Les petites habitudes se trouvent soudain bouleversées par deux événements simultanés : l’aîné, Fernando, gardien de handball talentueux, se voit proposer une place de professionnel en Allemagne et Sônia, la sœur d’Irene, débarque avec son fils pour échapper à un mari violent. Alors qu’Irene pensait enfin s’accorder un peu de repos après avoir réussi son diplôme à l’école secondaire, la voilà donc obligée de protéger sa sœur et d’organiser, à contrecœur, le départ de son fils.
Film réaliste à la brésilienne, « Benzinho » a l’immense mérite de ne pas traiter son sujet avec condescendance. On y sent un profond respect pour cette famille ni pauvre ni aisée, qui mène une vie simple et digne dans une société qui ne cesse de lui mettre des bâtons dans les roues. D’ailleurs, comme ses personnages constamment juchés sur le fil ténu qui sépare la pauvreté de l’aisance, le film oscille entre drame social et comédie légère sans pour autant basculer. Un difficile équilibre que le cinéaste Gustavo Pizzi réussit pourtant à installer, grâce notamment à une écriture retenue où l’exubérance se contrôle, comme dans cette scène où Irene évacue ses frustrations avec la musique à fond… mais le casque sur les oreilles. On ressent de la peine mais sans s’apitoyer, on rit de bon cœur mais pas aux larmes. Cette pondération qui pourrait sembler timorée est ici salvatrice, car garante de représentativité. Ce sont des millions de Brésiliennes et Brésiliens qui pourraient se retrouver dans cette famille Santi.

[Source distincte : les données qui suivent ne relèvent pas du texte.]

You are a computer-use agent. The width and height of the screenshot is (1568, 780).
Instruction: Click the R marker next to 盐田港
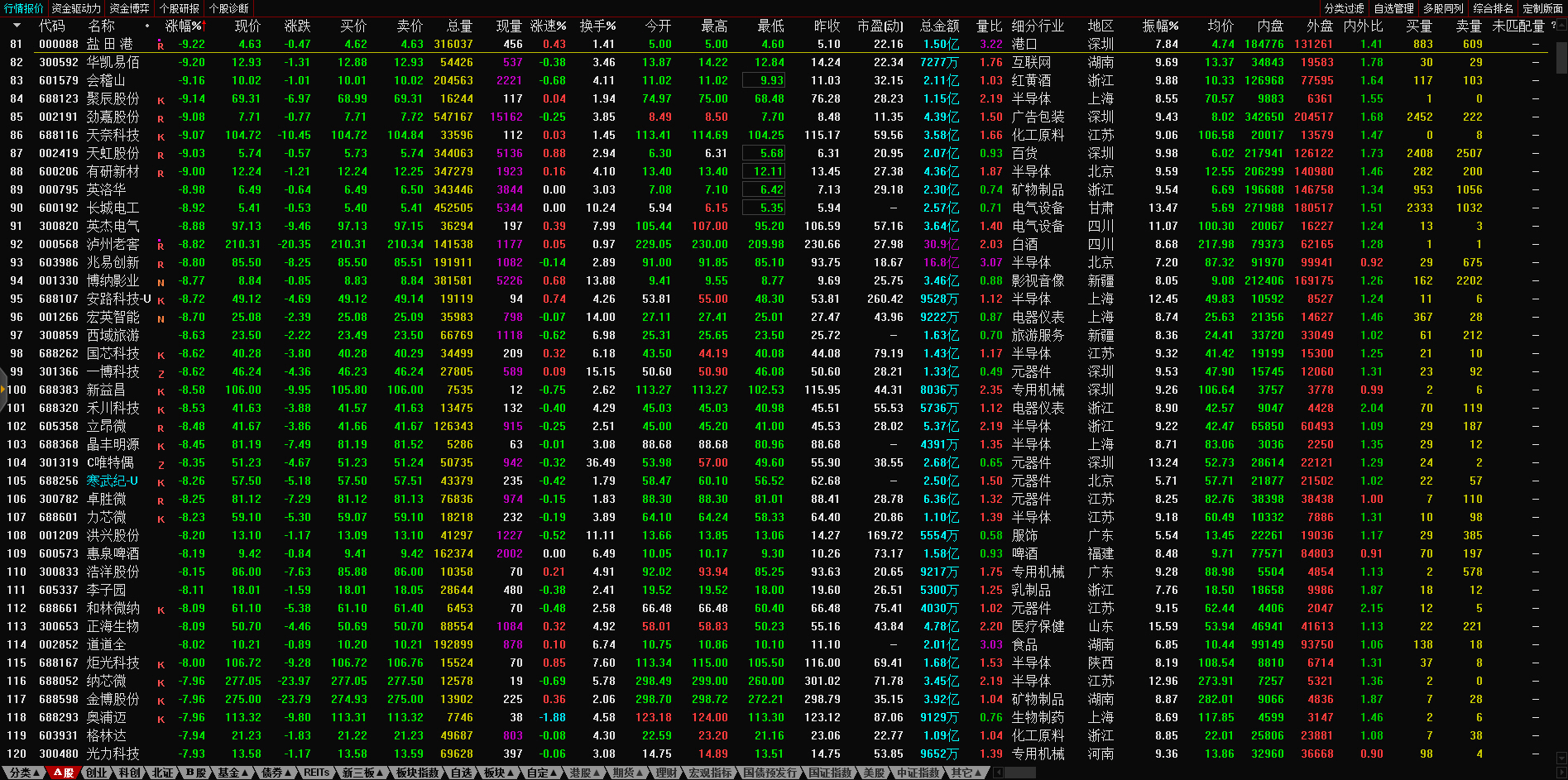[161, 45]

La Mère Courage, toutes proportions gardées, est incarnée par Karine Teles, également coautrice du scénario avec Gustavo Pizzi, son mari à la ville. C’est peu dire que la comédienne donne à son personnage un relief saisissant, tant elle sait lui insuffler tendresse, générosité et abnégation. Le film, tout comme la famille qu’il dépeint, repose presque exclusivement sur ses épaules. Il y a bien Klaus, le mari, toujours plein d’idées commerciales (très bon Otávio Müller, avec beaucoup de présence) ; mais celui-ci ne peut rivaliser avec l’hyperactivité maternelle d’Irene, qui couve autant qu’elle encourage. C’est un bonheur de voir évoluer Karine Teles à l’écran, à un tel point que, parfois, on se prend même à imaginer un peu plus d’adversité, afin de se délecter de sa débrouillardise et de son optimisme quasi omniprésent en toutes circonstances.

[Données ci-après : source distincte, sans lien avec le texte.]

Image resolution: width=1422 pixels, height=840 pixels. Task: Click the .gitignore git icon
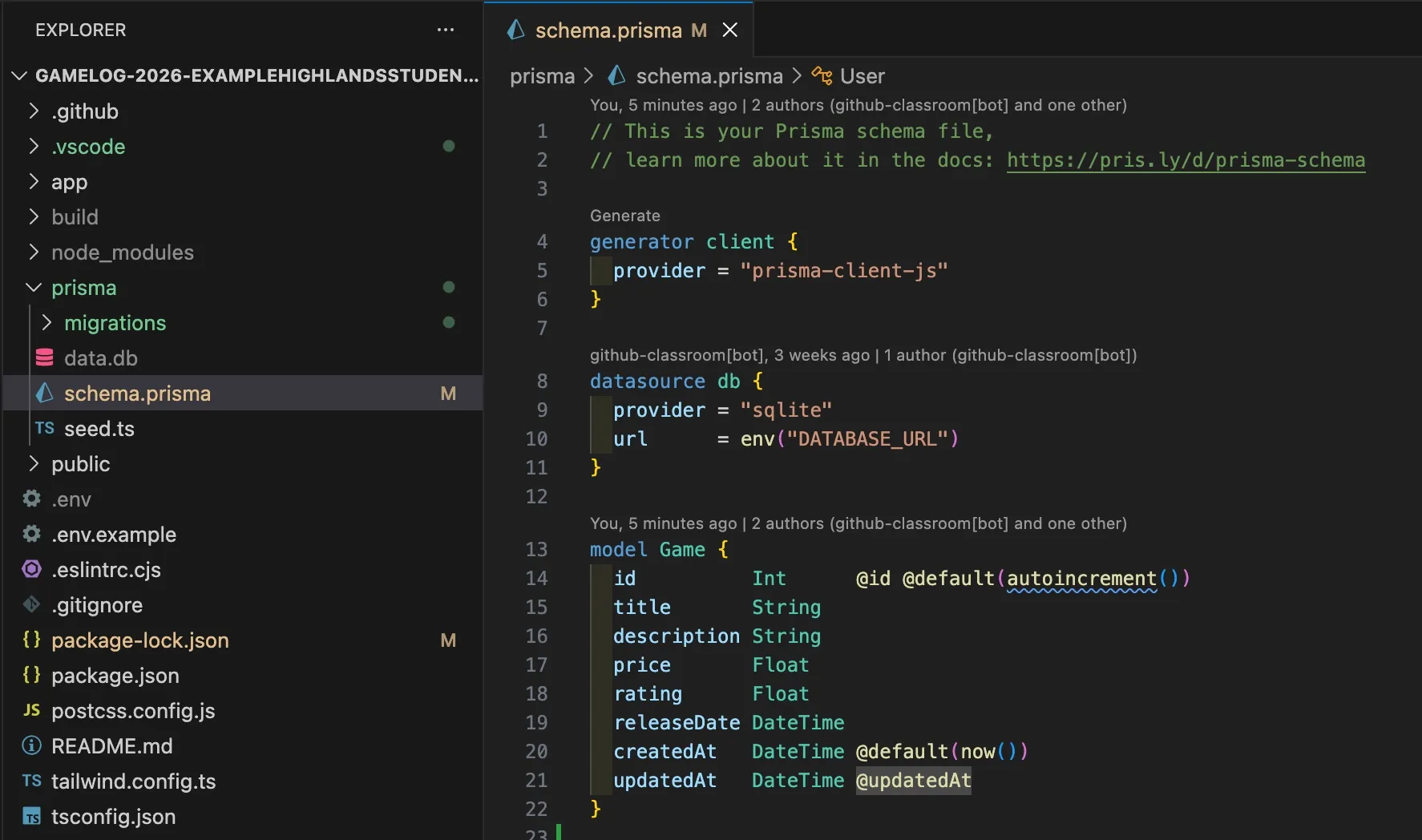[32, 605]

Si « Benzinho » n’est pas le grand coup de poing que pourrait être une sordide histoire de drogue dans les favelas, il raconte tout de même de façon équilibrée le quotidien d’une famille de cette partie de la population brésilienne qui aspire à se hisser définitivement vers la classe moyenne. Avec, en prime, un portrait de femme déterminée particulièrement attachant. Le film constitue donc une bonne idée de sortie cinéma avant les élections brésiliennes d’octobre, qui s’annoncent tendues et pourraient porter au pouvoir un candidat réputé extrémiste. Une perspective pas vraiment réjouissante pour toutes les familles Santi.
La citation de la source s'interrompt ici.